Question

How To Estimate Sequencing Depth Needed To Fully Capture Metagenomic Data?

0

Entering edit mode

12.8 years ago

Pawel Szczesny 3.2k

I want to accurately predict how many sequencing runs I need to capture fully microbial biodiversity (including genomes). I know some obvious basics, such as using rarefaction curves from marker genes (SSU for example), although I assume there are more sophisticated methods to estimate what I need. Any ideas? Google foo fails me on that.

metagenomics illumina depth-of-coverage • 6.7k views

ADD COMMENT • link updated 11.9 years ago by Biostar 20 • written 12.8 years ago by Pawel Szczesny 3.2k

score 2 · Answer 1 · 2012-09-11

2

Entering edit mode

12.8 years ago

Istvan Albert 102k

There are several factors that one needs to deal with here:

number of species
size of the genome for each species
relative abundance of each species

If you do not have a range for each of these values then I can't really see any apriori way to estimate the required depth. Perhaps consulting results of studies on similar samples would be a start. In the end this is the main purpose of rarefaction curves is to estimate species richness from results of incomplete sampling.

ADD COMMENT • link 12.8 years ago by Istvan Albert 102k

0

Entering edit mode

I know that it depends on these factors (among others) and assuming I can provide the ranges, I'm wondering how to estimate required depth in a reproducible way. One approach would be to use Lander/Waterman equation, but given its tendency to underestimate I thought people already invented something better by now (I've just found some extensions of this equation, but haven't yet looked into details).

ADD REPLY • link 12.8 years ago by Pawel Szczesny 3.2k

1

Entering edit mode

But isn't it true that the equation that you refer to in its simplest form does not really correspond to the actual observed coverages. A search turns up a modified version of the equation. I think in the end one needs to go in reverse. The question should not be how to fully capture the metagenome - I don't think that is possible to estimate. But if one say assumes a power law type of decay of abundances where the tail represents rare species what is the minimal abundance that we could detect at a given coverage.

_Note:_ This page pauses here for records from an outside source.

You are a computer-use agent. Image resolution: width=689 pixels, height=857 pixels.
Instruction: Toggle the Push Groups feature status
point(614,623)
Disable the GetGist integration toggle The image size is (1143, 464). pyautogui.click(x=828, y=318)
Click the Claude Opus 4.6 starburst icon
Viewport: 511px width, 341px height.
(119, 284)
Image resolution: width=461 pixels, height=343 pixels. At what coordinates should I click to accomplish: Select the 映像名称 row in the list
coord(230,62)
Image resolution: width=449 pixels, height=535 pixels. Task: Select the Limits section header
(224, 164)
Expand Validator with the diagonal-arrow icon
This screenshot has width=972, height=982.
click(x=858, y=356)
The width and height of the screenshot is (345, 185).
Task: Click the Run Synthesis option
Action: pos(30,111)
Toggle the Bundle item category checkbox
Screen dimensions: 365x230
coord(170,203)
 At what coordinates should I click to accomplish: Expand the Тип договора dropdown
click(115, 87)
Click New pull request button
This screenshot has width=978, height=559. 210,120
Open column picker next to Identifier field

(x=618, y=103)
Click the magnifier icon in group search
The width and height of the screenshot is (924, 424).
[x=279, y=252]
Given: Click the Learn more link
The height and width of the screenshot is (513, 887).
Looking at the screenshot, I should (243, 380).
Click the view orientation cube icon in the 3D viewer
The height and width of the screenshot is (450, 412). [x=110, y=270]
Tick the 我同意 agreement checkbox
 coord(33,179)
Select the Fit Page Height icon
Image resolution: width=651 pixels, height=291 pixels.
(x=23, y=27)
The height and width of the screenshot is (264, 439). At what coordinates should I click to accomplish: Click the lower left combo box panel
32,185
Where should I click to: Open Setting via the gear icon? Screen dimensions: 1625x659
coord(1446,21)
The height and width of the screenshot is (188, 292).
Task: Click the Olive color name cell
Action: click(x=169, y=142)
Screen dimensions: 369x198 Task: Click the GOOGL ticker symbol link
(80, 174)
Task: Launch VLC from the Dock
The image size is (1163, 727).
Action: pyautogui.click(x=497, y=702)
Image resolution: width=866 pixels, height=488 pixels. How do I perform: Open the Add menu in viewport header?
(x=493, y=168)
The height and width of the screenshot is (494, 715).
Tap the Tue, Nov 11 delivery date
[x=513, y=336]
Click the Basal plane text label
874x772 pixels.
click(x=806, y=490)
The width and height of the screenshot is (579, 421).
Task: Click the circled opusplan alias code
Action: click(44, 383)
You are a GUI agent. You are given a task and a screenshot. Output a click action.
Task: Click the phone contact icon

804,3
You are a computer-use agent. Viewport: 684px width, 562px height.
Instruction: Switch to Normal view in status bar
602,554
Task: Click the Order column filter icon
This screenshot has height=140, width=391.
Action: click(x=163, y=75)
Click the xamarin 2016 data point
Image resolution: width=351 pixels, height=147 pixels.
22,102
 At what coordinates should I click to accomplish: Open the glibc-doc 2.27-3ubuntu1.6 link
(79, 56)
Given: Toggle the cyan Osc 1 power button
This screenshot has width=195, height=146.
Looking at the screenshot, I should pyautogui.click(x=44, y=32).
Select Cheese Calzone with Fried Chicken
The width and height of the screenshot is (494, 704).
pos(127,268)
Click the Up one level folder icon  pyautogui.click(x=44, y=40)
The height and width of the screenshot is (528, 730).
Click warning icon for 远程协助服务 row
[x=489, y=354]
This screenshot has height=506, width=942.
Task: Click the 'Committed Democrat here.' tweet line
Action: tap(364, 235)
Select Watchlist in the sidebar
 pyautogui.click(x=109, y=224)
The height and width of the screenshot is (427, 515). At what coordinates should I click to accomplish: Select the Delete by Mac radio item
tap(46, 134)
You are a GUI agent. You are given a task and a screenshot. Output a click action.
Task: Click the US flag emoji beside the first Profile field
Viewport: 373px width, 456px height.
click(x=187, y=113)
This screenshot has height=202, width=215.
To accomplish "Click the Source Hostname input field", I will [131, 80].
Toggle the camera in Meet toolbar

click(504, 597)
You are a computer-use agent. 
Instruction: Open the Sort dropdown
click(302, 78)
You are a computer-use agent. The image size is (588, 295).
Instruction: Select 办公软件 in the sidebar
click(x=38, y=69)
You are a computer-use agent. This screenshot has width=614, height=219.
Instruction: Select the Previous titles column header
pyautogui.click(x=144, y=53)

ADD REPLY • link 12.8 years ago by Istvan Albert 102k

0

Entering edit mode

Indeed, the LW equation isn't a good solution either, that's why I assumed something better is available (anything that from sampling data would create the answer: "X runs to capture 99%, under assumptions A,B and C"). Good point about asking the reverse question - is there any agreed-on approach to that?

ADD REPLY • link 12.8 years ago by Pawel Szczesny 3.2k

score 2 · Answer 2 · 2012-09-11

I agree with Istvan comments. The distribution of species (and their genome size) are mandatory to assess a good estimate of the depth of sequencing required to assemble everything. The fact is, to have that, one would have to take into account the hundreds to hundreds of millions of species that are in the sample and follow a kind of Fisher's butterfly approach [*] for each of them, that would lead to build a Poisson mixture model (one / species) with thousands of parameters very difficult to fit. To conclude, same as Istvan: more than difficult (especially a priori).

Nevertheless, rarefaction curves give an information you don't want to discard, BTW, "EMIRGE" can help improving the curve estimation process. As an alternative, what we did in my former lab, was to look at the number of "orphan reads" (= not assembled) in function of assembly effort.

Good luck, if you find more accurate answers, please share! :-)

[*] Fisher, R., Corbet, A., & Williams, C. (1943). The relation between the number of species and the number of individuals in a random sample of an animal population. The Journal of Animal Ecology, 12(1), 42–58.